Il méprise ceux qui n'ont pas la même vision de la société. Ils ont droits à des qualificatifs, devenus par une propagande pernicieuse et outrancière, des insultes dans cette caste. L'homme ne se
gène pas d'ailleurs pour les accorder à son ennemi naturel, le brave soldat Mourad. indisponible Altermondialistes, syndicalistes et gauchistes sont autant de candidats à une belle épuration
appelés des vœux d'un homme qui pourfend la mauvaise pensée du partage, qui réfute les droits du travailleur et se moque éperdument du devenir de la planète.
Chantre de la libre entreprise, des lois de l'économie mondialisée, du profit pour quelques-uns et de tout ce qui se range derrière leur cher « Pragmatisme », cette étiquette qui justifie
toujours les pires saloperies, l'homme défend la vraie conception, la seule qui vaille et qui mérite d'être publiée. Les autres, au rebut de l'histoire ! Le silence est nécessaire pour les
tenants de la mauvaise fois.
On mesure ici, à quel point, ceux de cette obédience sont si installés dans leur supériorité, si certains de leur puissance, si conviancus de la justesse de leurs positions qu'il n'est même pas
concevable d'élaborer une autre opinion. Mourad et consort sont des nuisibles, des inutiles notoires. Et pour attester de la chose, il suffit de prétendre qu'ils puisent sans vergogne leurs
informations dans le formidable travail de l'autre camp.

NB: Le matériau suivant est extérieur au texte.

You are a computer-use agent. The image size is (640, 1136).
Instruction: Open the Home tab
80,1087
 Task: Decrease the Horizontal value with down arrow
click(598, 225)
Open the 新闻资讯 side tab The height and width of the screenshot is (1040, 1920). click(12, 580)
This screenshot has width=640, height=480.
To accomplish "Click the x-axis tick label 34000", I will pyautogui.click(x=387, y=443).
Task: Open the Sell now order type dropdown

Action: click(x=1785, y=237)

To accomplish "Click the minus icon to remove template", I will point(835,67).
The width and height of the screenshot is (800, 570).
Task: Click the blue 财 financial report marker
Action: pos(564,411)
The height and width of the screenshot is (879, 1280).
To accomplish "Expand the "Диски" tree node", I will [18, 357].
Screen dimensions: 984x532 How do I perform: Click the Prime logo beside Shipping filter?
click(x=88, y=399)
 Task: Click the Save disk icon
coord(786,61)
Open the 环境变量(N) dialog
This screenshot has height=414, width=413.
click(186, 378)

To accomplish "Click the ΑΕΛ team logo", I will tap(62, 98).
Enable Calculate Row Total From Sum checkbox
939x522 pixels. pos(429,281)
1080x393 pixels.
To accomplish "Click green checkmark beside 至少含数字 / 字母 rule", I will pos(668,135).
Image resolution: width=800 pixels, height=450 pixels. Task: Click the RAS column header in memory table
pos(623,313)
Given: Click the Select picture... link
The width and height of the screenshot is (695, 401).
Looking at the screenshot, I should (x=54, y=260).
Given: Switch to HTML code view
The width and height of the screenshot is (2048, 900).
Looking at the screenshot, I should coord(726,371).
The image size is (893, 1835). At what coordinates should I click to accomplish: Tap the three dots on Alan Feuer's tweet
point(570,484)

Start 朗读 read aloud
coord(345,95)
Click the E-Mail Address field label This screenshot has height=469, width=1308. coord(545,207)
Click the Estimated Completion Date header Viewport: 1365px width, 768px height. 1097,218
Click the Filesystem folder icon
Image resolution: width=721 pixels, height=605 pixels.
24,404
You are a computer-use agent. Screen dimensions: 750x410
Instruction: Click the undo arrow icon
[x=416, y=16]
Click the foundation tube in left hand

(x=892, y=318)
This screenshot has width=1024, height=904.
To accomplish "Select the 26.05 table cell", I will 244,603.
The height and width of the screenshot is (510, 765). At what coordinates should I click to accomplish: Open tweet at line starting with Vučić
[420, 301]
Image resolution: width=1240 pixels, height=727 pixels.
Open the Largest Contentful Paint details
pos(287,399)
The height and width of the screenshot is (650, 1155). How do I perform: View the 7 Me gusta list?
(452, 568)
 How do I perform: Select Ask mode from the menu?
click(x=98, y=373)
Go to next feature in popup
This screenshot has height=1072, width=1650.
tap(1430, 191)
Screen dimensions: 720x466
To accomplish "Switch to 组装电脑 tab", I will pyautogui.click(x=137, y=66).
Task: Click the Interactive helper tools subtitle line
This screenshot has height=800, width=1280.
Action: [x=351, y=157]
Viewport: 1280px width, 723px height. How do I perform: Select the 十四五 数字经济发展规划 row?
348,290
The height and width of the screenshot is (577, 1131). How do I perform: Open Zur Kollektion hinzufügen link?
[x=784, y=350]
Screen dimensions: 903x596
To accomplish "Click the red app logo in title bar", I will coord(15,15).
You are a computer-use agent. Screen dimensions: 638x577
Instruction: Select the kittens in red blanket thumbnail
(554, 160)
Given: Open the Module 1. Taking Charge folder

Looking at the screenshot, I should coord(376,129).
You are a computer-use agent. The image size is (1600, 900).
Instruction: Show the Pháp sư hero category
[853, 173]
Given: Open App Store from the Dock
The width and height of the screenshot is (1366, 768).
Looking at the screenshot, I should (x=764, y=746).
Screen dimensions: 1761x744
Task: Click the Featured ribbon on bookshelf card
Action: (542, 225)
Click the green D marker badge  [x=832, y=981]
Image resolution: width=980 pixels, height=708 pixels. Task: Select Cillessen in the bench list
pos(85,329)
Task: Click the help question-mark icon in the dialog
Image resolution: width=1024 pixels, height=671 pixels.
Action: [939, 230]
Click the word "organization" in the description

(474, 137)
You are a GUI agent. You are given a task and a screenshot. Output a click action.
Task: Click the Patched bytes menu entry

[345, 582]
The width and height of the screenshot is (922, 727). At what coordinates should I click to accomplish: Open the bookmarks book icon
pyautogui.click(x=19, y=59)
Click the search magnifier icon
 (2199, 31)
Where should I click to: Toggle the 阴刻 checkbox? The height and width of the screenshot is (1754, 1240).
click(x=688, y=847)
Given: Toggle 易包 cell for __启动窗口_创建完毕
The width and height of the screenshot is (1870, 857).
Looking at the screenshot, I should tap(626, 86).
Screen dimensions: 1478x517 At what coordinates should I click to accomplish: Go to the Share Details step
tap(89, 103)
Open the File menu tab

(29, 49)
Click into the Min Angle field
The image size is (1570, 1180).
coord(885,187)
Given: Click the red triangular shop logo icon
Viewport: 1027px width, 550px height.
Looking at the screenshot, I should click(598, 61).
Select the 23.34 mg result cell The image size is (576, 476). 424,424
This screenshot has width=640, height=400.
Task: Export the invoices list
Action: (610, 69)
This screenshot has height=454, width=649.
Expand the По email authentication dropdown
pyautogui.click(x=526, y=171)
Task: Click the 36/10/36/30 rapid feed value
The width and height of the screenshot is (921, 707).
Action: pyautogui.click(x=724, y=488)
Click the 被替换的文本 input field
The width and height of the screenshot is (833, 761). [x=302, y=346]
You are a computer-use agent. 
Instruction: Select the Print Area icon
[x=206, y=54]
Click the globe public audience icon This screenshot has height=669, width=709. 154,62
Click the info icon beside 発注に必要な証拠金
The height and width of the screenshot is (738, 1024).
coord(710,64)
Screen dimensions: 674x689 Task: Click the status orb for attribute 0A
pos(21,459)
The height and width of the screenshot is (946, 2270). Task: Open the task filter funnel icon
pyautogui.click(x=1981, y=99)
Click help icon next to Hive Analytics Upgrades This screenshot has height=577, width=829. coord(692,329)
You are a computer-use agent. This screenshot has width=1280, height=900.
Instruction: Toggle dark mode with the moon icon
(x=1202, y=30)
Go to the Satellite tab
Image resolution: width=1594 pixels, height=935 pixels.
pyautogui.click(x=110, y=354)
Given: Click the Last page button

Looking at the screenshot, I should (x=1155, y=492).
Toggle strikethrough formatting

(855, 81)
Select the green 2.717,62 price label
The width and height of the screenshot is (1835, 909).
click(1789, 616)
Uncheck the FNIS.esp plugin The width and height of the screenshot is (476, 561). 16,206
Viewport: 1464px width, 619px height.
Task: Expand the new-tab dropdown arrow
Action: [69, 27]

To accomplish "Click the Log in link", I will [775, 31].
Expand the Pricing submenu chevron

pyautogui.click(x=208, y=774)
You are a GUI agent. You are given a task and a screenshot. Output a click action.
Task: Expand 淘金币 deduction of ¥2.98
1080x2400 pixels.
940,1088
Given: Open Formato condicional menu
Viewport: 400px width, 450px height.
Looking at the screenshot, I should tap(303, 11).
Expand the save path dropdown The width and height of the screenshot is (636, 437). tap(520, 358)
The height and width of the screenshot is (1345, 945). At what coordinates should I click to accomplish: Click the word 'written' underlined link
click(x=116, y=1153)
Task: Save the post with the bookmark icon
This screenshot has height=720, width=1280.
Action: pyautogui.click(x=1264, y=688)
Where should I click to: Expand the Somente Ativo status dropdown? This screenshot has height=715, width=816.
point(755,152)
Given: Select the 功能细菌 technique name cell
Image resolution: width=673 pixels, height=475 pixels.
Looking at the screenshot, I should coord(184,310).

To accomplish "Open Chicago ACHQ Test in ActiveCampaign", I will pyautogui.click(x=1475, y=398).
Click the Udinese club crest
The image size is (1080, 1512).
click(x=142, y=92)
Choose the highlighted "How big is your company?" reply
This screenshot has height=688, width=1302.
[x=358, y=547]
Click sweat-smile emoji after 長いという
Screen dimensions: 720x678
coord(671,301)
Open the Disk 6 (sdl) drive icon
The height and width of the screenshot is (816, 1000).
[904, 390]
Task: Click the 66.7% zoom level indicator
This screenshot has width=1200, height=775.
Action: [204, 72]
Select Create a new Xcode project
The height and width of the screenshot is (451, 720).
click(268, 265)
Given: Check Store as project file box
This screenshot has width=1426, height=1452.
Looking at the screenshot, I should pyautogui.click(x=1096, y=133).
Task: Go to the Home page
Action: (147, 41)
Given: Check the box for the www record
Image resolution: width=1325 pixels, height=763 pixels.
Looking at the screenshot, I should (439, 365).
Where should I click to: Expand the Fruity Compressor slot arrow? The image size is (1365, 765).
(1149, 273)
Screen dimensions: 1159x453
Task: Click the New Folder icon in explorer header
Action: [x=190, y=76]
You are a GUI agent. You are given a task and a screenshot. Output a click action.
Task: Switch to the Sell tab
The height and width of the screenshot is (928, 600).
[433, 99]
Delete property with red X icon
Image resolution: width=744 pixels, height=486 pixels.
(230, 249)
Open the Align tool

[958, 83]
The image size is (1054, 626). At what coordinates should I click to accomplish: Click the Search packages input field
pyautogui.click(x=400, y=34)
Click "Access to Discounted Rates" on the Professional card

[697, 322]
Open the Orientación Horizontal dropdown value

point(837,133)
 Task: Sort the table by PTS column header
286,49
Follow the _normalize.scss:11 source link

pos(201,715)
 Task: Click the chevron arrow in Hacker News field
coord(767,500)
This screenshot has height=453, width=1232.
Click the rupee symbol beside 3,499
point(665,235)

Pardon monsieur le journaliste estradier, mais entre vos articles laborieux, vos successions de nombres, votre verbe indigeste et votre ton de seigneur, et les articles de Monsieur Guichard, il y
a un monde, une différence notable, un souffle d'un côté quand de l'autre on s'enlise dans la médiocrité éditoriale. Je comprends mieux votre ressentiment, le talent ça ne se décrète pas, y
compris à l'aulne de vos revenus !
Alors, vous sombrez dans la mesquinerie hors de propos. Le journaliste en question,, je l'ai remercié pour manque de disponibilité à mon grand œuvre ! Vous n'y allez pas avec le dos de la
cuillère (en argent je suppose). Vive la liberté de la Presse, matérialisée par la seule et suffisante Tribune. Que Libé-Orléans ferme n'est qu'un épi phénomène, une broutille par rapport au don
merveilleux que vous faites de votre personne au pluralisme local. Je vous en remercie sincèrement.